Learning from Imperfect Human Input in Interactive Machine Learning
Author: Lisa Katharina Kempf, geb. Scherf
Referees:
Dr.-Ing. Dorothea Koert
Prof. Iolanda Leite, Ph.D.
Prof. Dr. Georgia Chalvatzaki
Defense: 28.02.2025
Abstract:
From early childhood, humans collect a lifetime of experiences and are, therefore, a valuable source of knowledge. Learning from human teachers in robotics can enable the transfer of this prior knowledge to the robot by providing input, i.e., in the form of task demonstrations, advice, or feedback on robotic actions. This way, instead of being limited to a pre-defined set of programmed skills, a robot's skill set can be extended and personalized by a human user. Involving humans in the learning process and adapting the robot's skill set to the respective wishes and needs of the user can additionally enable learning from non-experts and increase the acceptance of intelligent robots. However, in real application scenarios in everyday life or industry with inexperienced users, this user input is prone to error, as these complex environments exhibit a high degree of uncertainty, and users often have to make decisions based on limited information. To enable learning from humans in these real, unstructured environments, it is crucial to detect and handle erroneous or imperfect human input and develop methods that allow robots to leverage and exploit input from human teachers despite its flawed nature.

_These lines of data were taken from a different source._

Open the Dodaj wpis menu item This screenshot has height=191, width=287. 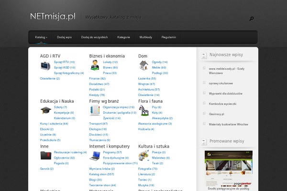pyautogui.click(x=64, y=37)
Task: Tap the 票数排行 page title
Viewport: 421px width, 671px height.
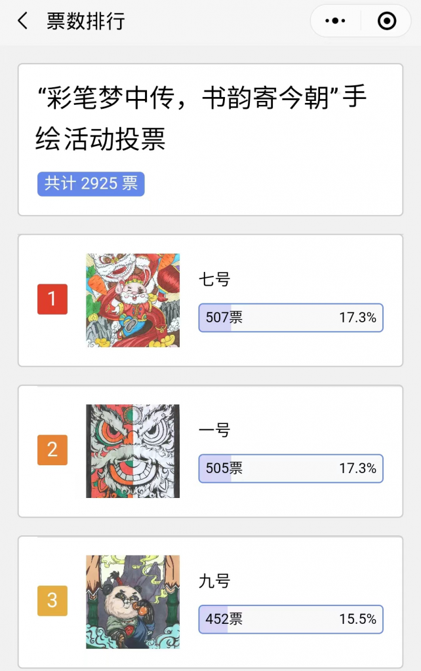Action: coord(85,21)
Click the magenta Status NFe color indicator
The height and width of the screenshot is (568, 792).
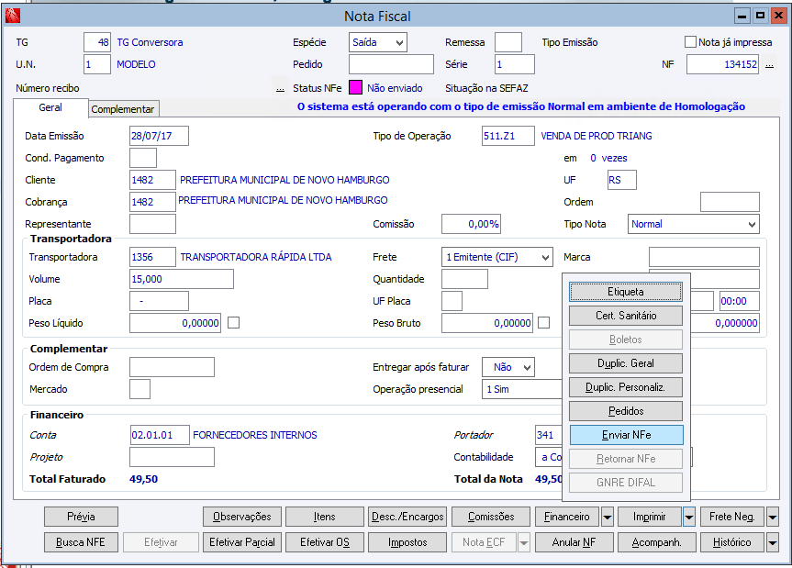pyautogui.click(x=355, y=89)
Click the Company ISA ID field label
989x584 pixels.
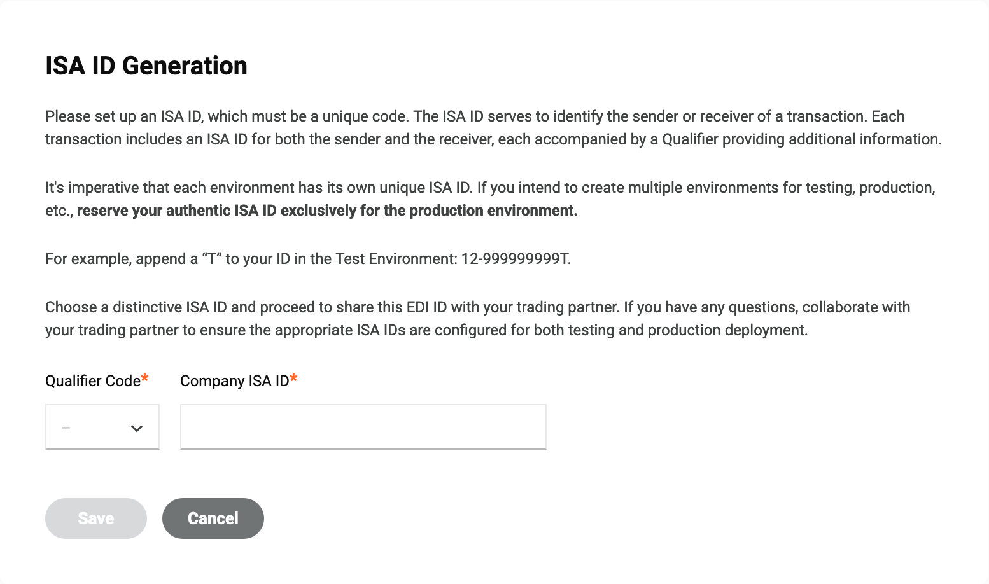234,381
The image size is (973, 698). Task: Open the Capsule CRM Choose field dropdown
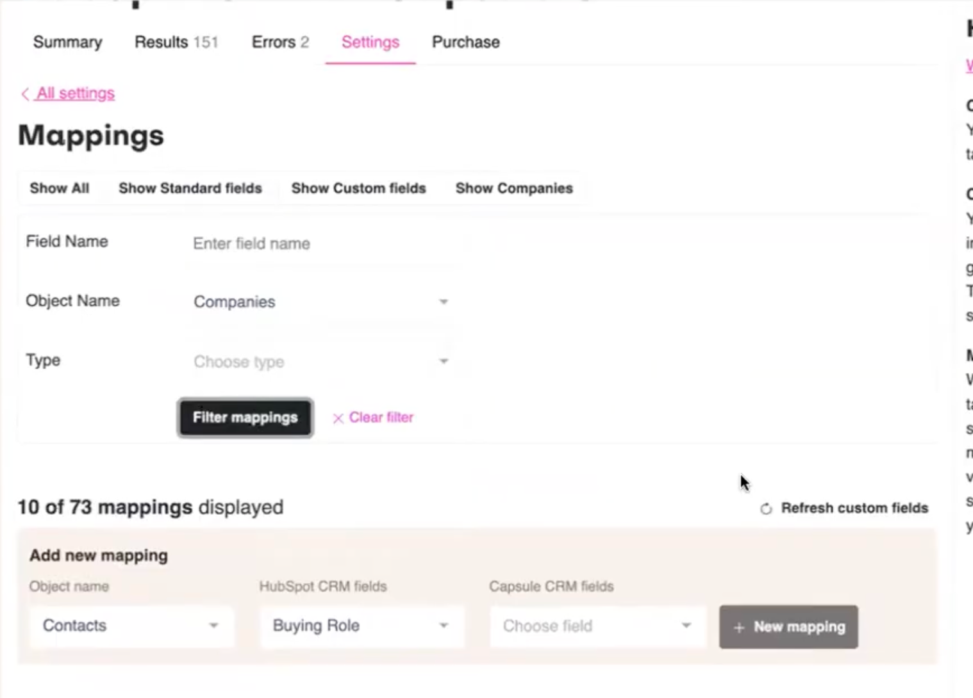click(597, 626)
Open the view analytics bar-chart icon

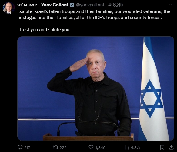(x=126, y=147)
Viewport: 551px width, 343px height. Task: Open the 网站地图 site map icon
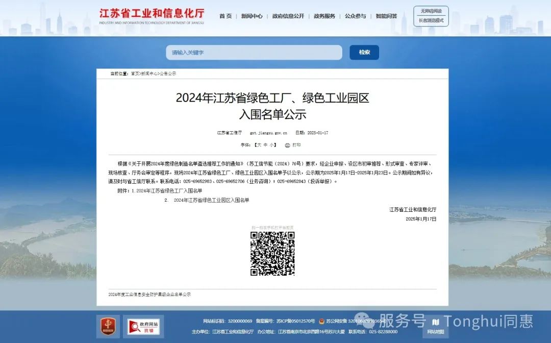coord(435,325)
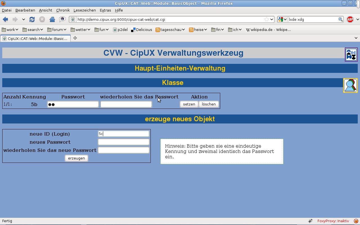Focus the neues Passwort input field
Screen dimensions: 360x225
coord(123,142)
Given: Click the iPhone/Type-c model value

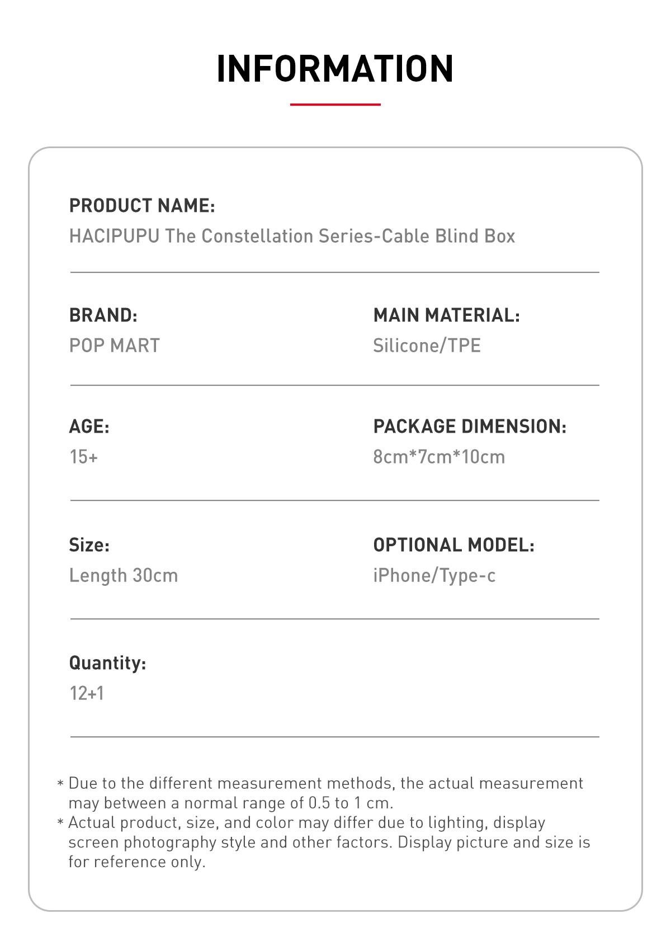Looking at the screenshot, I should 434,575.
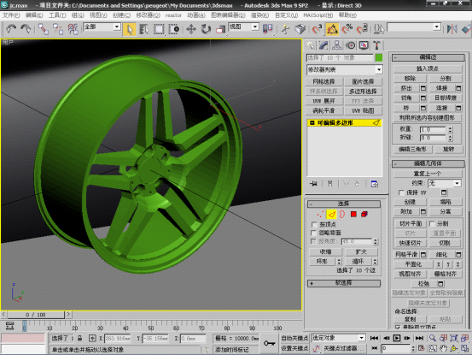
Task: Open the 修改器列表 dropdown
Action: [x=345, y=69]

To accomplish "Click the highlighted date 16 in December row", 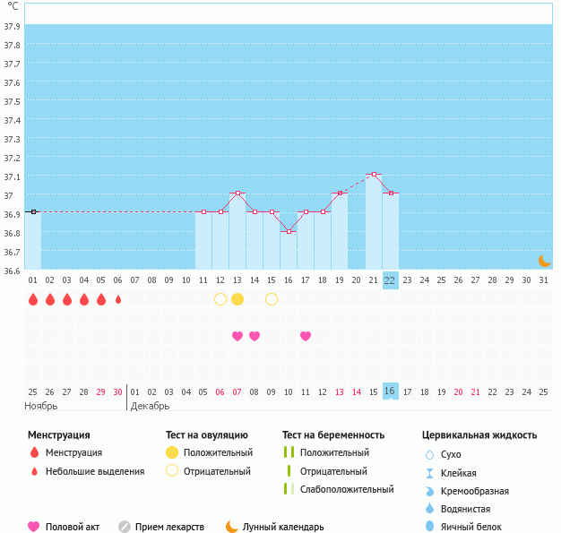I will (x=390, y=391).
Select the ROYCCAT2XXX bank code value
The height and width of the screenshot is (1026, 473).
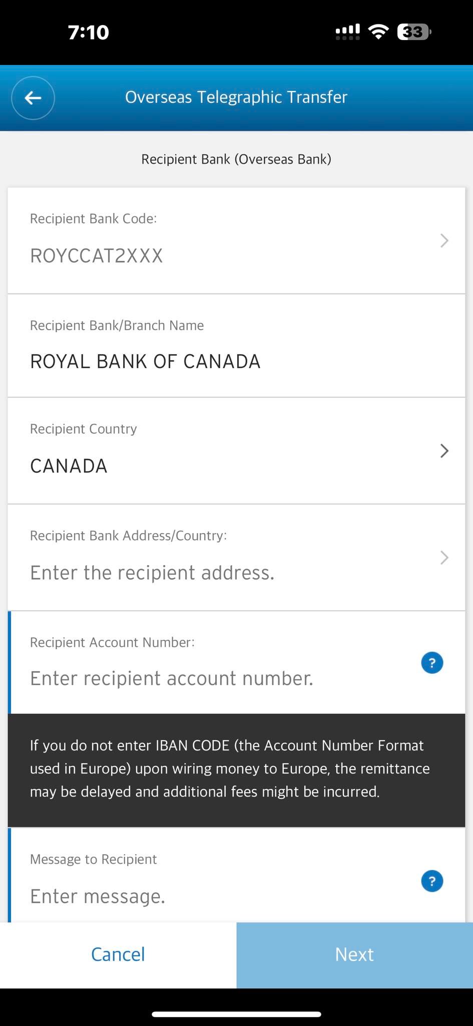click(x=97, y=255)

This work approaches learning from imperfect human input from three different angles. First, we analyze human behavioral data corresponding to human uncertainty with the goal of detecting uncertain user input. Existing studies already point to a correlation between human uncertainty and the correctness of responses. This uncertainty is communicated verbally and non-verbally when interacting with another human. Humans are surprisingly good at assessing this communicated uncertainty and use this information to evaluate the content of conversations. We propose a model that recognizes human uncertainty in a similar way based on multi-modal behavioral data, such as speech, eye and head movements, response time, and facial behavior. In contrast to existing methods in the literature, we here focus on multi-modal behavioral cues related to self-reported human uncertainty in human-robot interactions with the goal of learning a human uncertainty classifier applicable in HRI settings as a potential indicator for incorrect human input. In experiments with human participants, we collected multi-modal behavioral data in decision-making tasks with uncertainty and analyze behavioral differences between human-human interactions and human-robot interactions. Evaluations of our developed multi-modal human uncertainty classifier trained on the collected dataset show that it significantly outperforms third-person annotators in accuracy and F1 score. While humans report feeling less observed when responding to a robot compared to a human, behavioral differences did not significantly affect the performance of our proposed uncertainty classification.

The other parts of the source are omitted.